Thank you for your response with the links. They were certainly helpful.
A couple of follow-up questions:
- How often is the text file on the GitHub page updated with new pathways? In other words, would it be fine if I used the same text file for a future analysis on another project?
- Can the add_descriptions.py script be used in the q2-PICRUSt2 plugin as well?
Thank you very much,
Regarding both questions: I'm no longer working on PICRUSt2 and so I can't promise to make updates like that unfortunately due to time constraints. Sorry!
More specifically though:
It is not regularly updated, so it matches the pathway ids used in the default database, but if updated mapping files are used with new and updated MetaCyc pathways then there could be mismatches / missing info.

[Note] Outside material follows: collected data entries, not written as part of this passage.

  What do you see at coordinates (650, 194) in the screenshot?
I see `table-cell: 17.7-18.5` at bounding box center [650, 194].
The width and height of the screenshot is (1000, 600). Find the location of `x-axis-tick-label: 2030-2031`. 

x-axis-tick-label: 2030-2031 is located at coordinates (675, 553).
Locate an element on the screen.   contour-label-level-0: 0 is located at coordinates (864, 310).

Currently the q2-PICRUSt2 plugin outputs BIOM files, which I know from experience are a little buggy when you add metadata to them (or at least they were a few years ago!). That's why I avoided merging metadata into these files.
Great! Thanks for your response.
Another clarification I had on my mind - the numbers that appear in the outpit files of q2-PICRUSt2: what do they represent? What do I infer from those numbers? Can they be understood as quantified gene expression/pathway expression in each individual sample?

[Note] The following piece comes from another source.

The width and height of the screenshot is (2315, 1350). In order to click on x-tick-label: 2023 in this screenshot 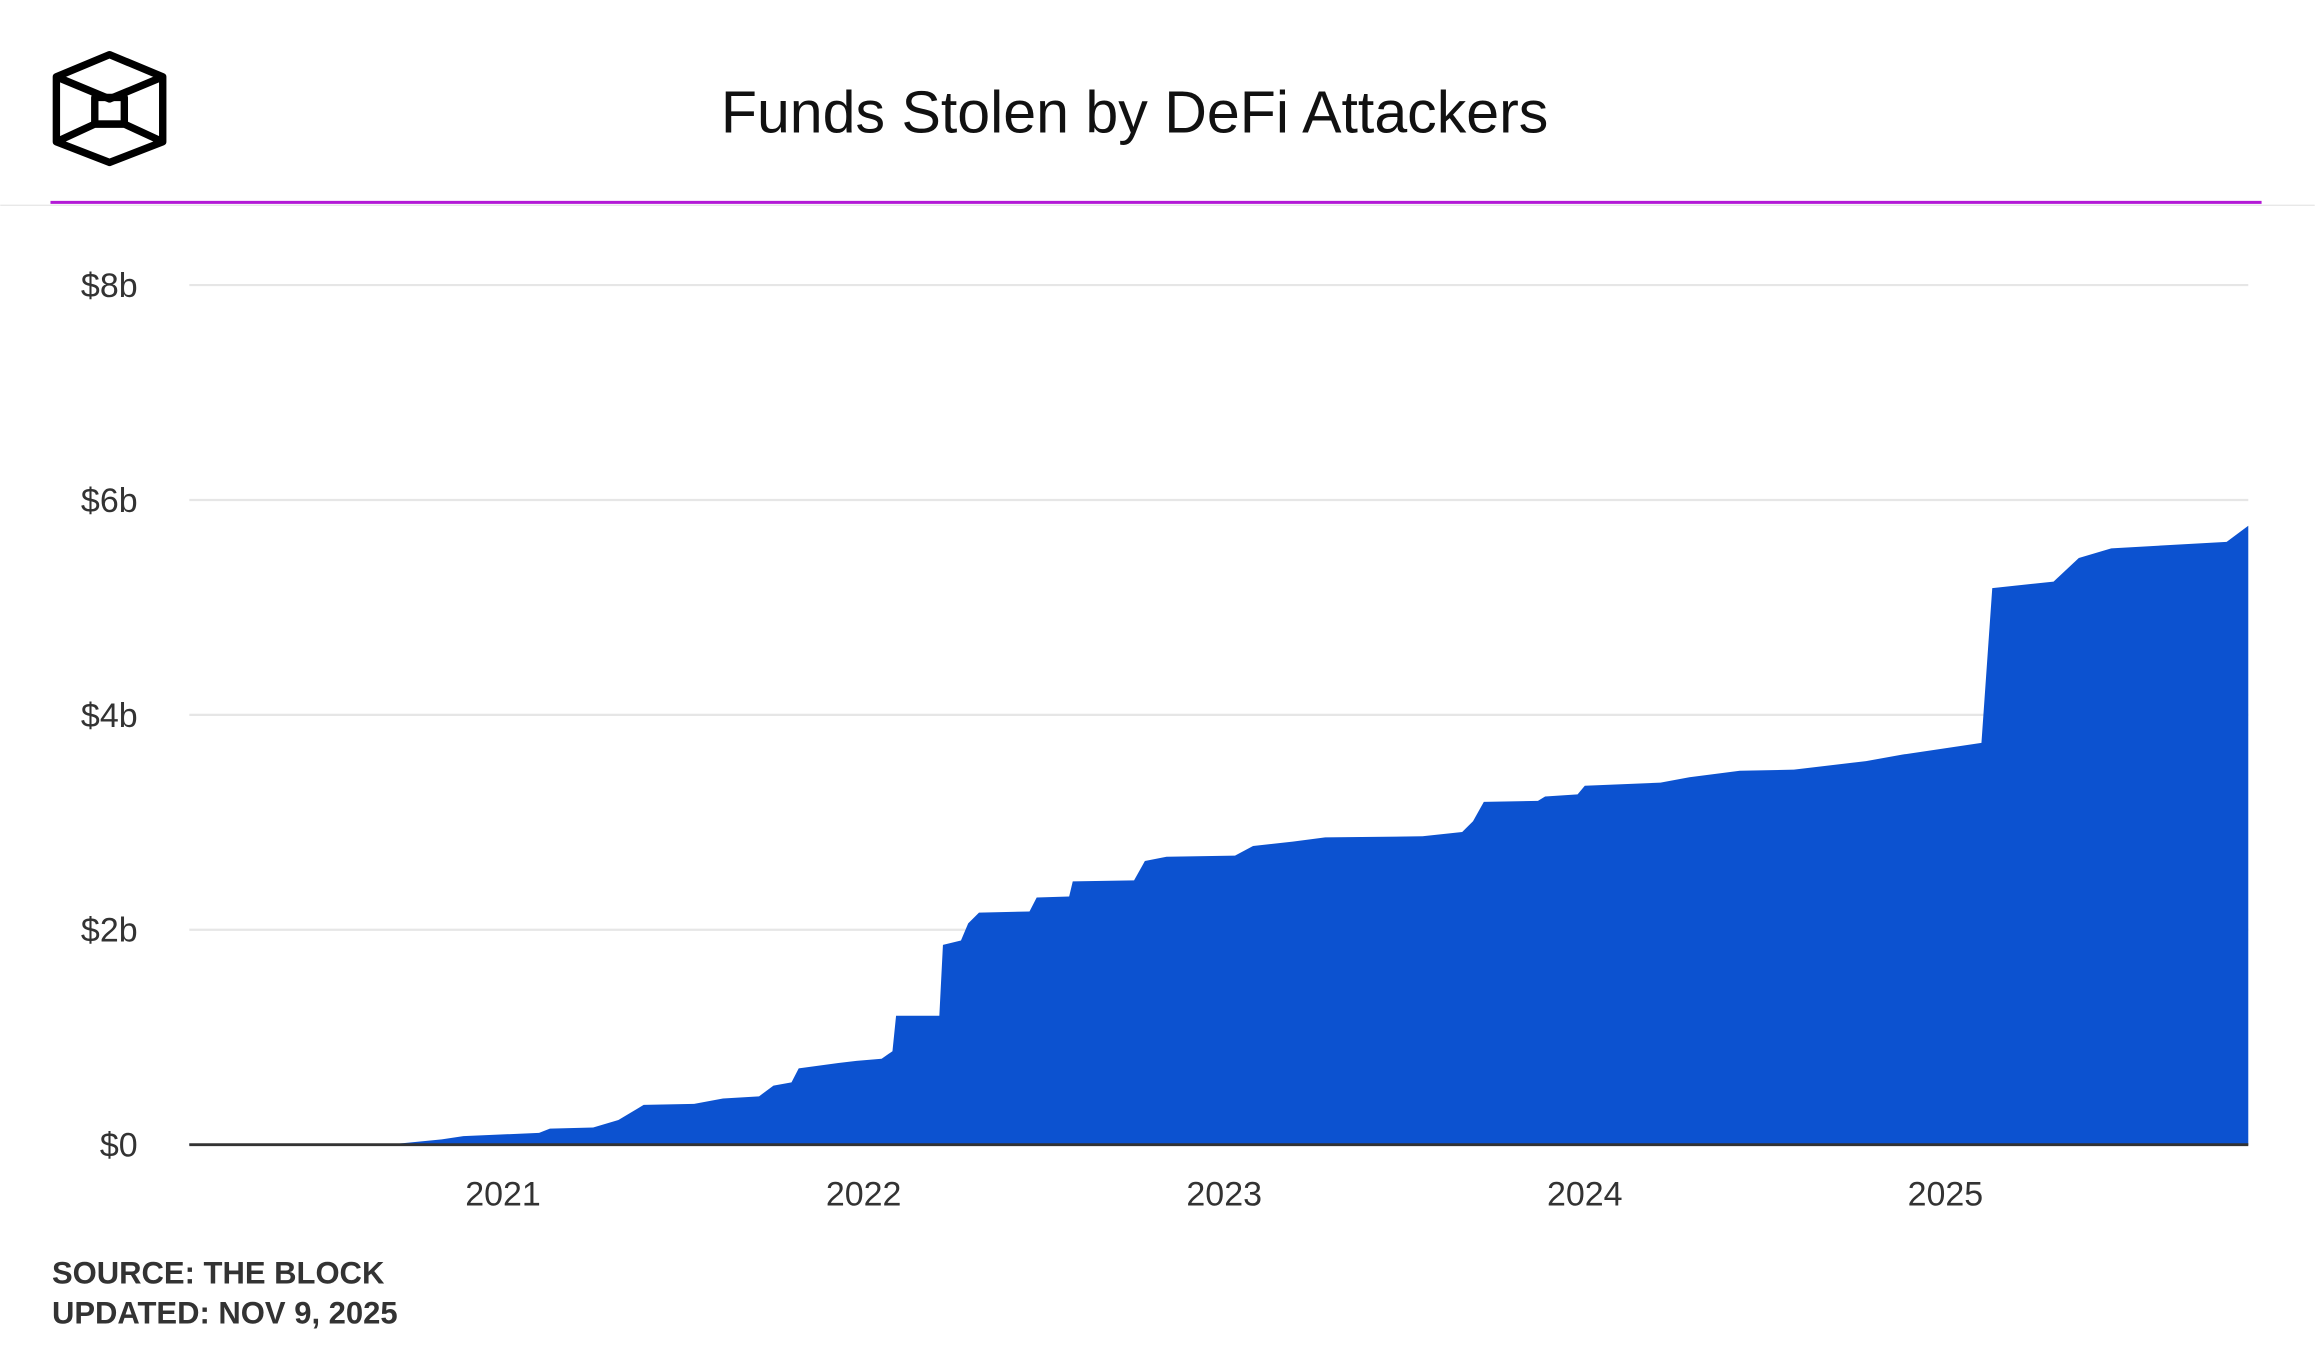, I will do `click(1224, 1194)`.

They represent the community-wide abundances of the genes/pathways in each sample. This is calculated as the abundance of each taxon (best on 16S - normalized by the predicted # of 16S copies per taxon) multiplied by the predicted gene/pathway copy number (and then this product is summed across all taxa). This means you would need to account for the difference in total sum across samples (e.g., you as a tool that can deal with compositional data or alternatively convert the abundances per sample to relative abundances).